> Vorliegender Auszug:
▬▬▬▬▬▬▬▬▬▬
Die Schulkinder von heute: Im Klassenraum analog, im Leben digital. Wie kann da Unterricht gelingen? Bildungsverlage und -startups machen ernüchternde Erfahrungen mit Technik in Schulen. Es geht auch anders. Das zeigt Ex-Haufe-Mann Stephan Grabmeier, jetzt bei Kienbaum engagiert, im IT-Channel von buchreport.de.

Stephan Grabmeier, Chief Innovation Officer, Kienbaum. Foto: privat.

Stephan Grabmeier, Chief Innovation Officer, Kienbaum. Foto: privat.

Wenn schon die Millennials Digital Natives sind, dann sind es diejenigen, die heute zur Schule gehen, doch erst recht. Die digitale Welt fordert zahlreiche neue Kompetenzen von uns. Gleichzeitig macht der Einsatz technologischer Tools aber auch den Erwerb von vielen Skills einfacher und bringt Spaß. Immer wieder versuchen nicht nur Gründer, mit Apps und Online-Angeboten im Bildungssektor Fuß zu fassen. Gerade im schulischen Bereich ist das jedoch überaus schwierig. Mit der Digitalisierung der Schulen hapert es noch. Wie soll die Digitalisierung im Allgemeinen gelingen, wenn sie aus dem Bildungs- und Erziehungswesen systematisch ausgesperrt wird?
▬▬▬▬▬▬▬▬▬▬
> Aufgaben zur Übung:
A - Welche Position hat Stephan Grabmeier laut dem Auszug über die Digitalisierung an Schulen bei Kienbaum?
B - Übertrage den Satz „Mit der Digitalisierung der Schulen hapert es noch.“ aus dem Auszug über die Digitalisierung an Schulen ins Englische.
C - Schreib bitte den Auszug über die Digitalisierung an Schulen im Anschluss an seinen letzten Satz weiter.

> Erfasste Daten:
▬▬▬▬▬▬▬▬▬▬
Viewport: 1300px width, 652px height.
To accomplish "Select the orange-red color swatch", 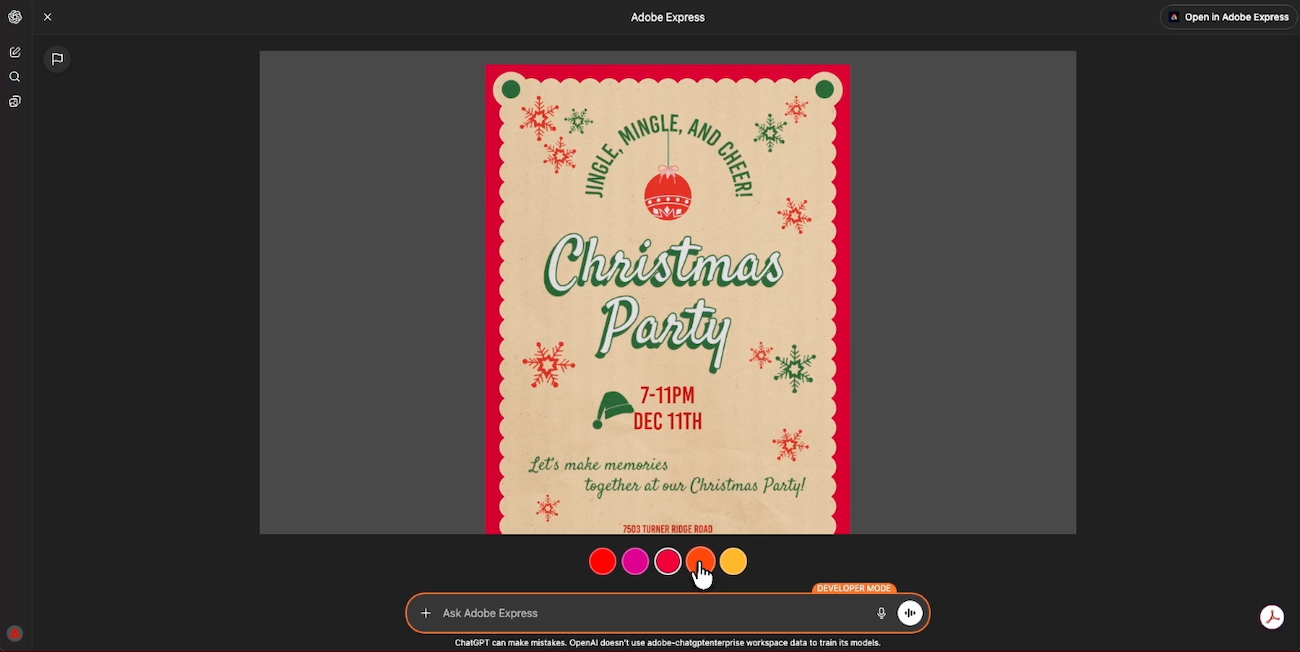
▬▬▬▬▬▬▬▬▬▬
> Schriftliche Antworten:
A - Er ist Chief Innovation Officer bei Kienbaum.

B - The digitalization of schools is still lagging behind.

C -
Diskussion um Digitalisierung der Schulen: paradigmatisch statt pragmatisch

Im Artikel „9 Thesen zur Digitalisierung der Schulen“ (Paywall), der am 3. März 2018 in der „Süddeutschen Zeitung“ erschienen ist, schreiben die Autoren, dass die Frage „Digitalisierung der Schulen“ in Deutschland – wie so oft – grundsätzlich und paradigmatisch diskutiert wird, statt pragmatisch und praxisorientiert an das Thema heranzugehen. Konkret: Die Gegner der Digitalisierung der Schulen wollen die Schulen als „geschützten Raum“ vor der technischen Welt bewahren, quasi als letzte Bastion, in der man noch in Büchern blättern darf und mit der Hand schreiben lernt. Welche Zukunftsskills Kinder notwendig brauchen, darum geht es nicht. Man könnte sie die „Kulturpessimisten“ nennen, die der Meinung sind, Internet und Computer machten Kinder und Jugendliche grundsätzlich verhaltensauffällig.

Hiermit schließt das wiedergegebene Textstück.